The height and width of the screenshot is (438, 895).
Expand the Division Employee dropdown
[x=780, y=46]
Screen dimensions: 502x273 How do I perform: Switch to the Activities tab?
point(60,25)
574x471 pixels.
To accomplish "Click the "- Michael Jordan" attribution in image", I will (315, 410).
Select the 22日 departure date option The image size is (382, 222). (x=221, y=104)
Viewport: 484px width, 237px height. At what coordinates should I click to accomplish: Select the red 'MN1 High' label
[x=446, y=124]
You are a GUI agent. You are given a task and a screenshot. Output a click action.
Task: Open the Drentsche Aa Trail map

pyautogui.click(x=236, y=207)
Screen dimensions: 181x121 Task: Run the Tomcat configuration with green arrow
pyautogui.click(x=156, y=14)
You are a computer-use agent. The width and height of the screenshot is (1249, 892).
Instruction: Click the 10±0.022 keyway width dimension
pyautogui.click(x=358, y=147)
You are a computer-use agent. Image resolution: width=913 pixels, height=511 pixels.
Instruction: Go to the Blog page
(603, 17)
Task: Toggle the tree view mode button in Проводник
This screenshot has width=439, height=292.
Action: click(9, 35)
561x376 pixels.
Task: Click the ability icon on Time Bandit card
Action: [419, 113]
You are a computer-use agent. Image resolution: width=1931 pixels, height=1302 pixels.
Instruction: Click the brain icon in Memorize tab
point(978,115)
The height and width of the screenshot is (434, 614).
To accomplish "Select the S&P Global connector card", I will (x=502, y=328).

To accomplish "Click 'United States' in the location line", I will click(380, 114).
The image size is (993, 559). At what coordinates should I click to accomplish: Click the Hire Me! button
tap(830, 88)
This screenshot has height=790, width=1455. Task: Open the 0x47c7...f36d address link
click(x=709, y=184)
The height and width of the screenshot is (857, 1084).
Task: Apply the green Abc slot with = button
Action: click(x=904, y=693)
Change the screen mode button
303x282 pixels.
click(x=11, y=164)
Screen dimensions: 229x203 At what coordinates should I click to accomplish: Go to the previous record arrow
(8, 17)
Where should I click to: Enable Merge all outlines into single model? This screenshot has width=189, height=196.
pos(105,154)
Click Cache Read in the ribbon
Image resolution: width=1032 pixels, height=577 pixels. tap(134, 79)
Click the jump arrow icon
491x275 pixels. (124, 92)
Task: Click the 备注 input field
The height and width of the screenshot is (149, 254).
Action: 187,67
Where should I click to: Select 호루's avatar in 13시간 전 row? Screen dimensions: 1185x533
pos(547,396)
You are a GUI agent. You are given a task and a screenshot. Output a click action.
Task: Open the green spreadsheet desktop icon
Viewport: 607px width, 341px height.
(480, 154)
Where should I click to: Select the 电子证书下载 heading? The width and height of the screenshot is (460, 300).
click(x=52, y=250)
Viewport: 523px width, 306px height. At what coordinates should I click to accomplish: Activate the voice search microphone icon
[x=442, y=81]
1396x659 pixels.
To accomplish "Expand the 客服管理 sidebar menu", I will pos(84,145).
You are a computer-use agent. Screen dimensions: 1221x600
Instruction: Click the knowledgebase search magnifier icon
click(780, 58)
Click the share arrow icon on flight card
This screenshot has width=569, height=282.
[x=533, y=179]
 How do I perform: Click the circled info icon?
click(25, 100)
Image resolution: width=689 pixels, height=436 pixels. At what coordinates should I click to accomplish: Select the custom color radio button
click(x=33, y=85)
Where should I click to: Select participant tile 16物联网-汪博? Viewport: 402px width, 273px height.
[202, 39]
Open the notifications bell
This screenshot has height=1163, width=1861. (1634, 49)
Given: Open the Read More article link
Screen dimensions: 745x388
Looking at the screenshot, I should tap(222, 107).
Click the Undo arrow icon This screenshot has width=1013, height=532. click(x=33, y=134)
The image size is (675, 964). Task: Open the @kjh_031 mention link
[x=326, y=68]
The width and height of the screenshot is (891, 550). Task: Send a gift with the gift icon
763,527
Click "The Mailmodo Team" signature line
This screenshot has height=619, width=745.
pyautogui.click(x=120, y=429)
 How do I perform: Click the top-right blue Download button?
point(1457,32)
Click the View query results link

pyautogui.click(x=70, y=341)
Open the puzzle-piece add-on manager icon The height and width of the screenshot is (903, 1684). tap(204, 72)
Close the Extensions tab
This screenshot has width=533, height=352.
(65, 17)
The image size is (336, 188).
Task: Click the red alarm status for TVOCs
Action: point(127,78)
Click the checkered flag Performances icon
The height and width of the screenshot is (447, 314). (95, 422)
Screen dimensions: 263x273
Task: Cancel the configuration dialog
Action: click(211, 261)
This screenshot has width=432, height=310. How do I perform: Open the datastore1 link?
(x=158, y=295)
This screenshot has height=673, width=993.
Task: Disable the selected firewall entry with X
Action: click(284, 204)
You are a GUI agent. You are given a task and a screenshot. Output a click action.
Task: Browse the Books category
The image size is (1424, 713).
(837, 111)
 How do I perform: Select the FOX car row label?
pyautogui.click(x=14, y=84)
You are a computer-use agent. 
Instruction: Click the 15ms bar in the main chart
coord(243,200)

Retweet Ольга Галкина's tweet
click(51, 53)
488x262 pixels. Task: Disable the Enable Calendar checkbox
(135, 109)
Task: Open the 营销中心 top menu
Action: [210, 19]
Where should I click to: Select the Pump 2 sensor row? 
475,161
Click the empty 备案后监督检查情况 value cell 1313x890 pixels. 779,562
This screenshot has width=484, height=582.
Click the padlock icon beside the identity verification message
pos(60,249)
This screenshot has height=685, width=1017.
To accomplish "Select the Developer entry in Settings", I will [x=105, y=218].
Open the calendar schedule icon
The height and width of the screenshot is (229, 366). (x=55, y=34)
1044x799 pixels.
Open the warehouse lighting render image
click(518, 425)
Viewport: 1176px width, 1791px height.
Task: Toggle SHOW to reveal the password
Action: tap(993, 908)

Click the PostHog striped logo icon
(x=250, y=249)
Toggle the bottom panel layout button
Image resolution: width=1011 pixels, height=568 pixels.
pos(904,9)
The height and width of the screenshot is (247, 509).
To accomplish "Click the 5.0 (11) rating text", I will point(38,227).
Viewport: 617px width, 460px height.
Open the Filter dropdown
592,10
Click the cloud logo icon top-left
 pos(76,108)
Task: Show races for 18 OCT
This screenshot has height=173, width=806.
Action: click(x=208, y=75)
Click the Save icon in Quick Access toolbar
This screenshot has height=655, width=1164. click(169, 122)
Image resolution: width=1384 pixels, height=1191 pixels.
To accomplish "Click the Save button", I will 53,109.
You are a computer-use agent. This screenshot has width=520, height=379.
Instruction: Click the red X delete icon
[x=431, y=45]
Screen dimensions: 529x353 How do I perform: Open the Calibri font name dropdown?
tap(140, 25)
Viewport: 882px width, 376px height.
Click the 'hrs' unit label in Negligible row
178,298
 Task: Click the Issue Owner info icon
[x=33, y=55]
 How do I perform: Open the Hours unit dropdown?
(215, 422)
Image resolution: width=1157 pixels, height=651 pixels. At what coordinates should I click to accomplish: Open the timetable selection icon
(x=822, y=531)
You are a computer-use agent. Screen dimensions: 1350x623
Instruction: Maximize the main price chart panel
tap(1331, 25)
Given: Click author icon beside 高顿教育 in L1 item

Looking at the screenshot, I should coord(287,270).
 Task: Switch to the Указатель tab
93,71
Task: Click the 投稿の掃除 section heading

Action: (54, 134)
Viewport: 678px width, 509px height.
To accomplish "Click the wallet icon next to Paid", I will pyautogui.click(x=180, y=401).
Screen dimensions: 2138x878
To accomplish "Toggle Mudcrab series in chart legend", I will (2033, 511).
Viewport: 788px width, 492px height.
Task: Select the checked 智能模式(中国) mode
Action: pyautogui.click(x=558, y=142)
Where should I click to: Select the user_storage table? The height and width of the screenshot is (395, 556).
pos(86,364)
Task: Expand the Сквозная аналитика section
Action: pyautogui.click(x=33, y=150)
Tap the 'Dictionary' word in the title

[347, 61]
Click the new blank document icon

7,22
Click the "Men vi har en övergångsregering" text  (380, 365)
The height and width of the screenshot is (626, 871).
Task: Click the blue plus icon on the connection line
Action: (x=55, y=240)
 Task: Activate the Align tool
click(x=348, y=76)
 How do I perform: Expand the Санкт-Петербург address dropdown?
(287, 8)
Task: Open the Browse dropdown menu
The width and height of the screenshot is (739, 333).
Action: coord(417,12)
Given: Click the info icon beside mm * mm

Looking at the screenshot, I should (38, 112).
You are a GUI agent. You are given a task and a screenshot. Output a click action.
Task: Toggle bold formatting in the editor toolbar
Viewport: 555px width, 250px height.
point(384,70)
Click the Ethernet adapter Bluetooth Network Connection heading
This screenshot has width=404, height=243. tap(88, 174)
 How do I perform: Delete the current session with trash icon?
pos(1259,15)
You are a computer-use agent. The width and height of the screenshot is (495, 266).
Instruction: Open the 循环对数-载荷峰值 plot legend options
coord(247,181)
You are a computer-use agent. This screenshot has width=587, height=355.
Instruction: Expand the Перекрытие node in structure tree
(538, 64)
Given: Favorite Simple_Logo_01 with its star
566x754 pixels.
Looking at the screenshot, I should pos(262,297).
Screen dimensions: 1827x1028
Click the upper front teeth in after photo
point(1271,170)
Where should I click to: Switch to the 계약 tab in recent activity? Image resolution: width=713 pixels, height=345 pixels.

+ + + +

▶ WHAT IS BEING ASKED
Each line of the listing that contains the word "Browse" must be counted. Give only the resulting figure.

▶ ANSWER SPACE
2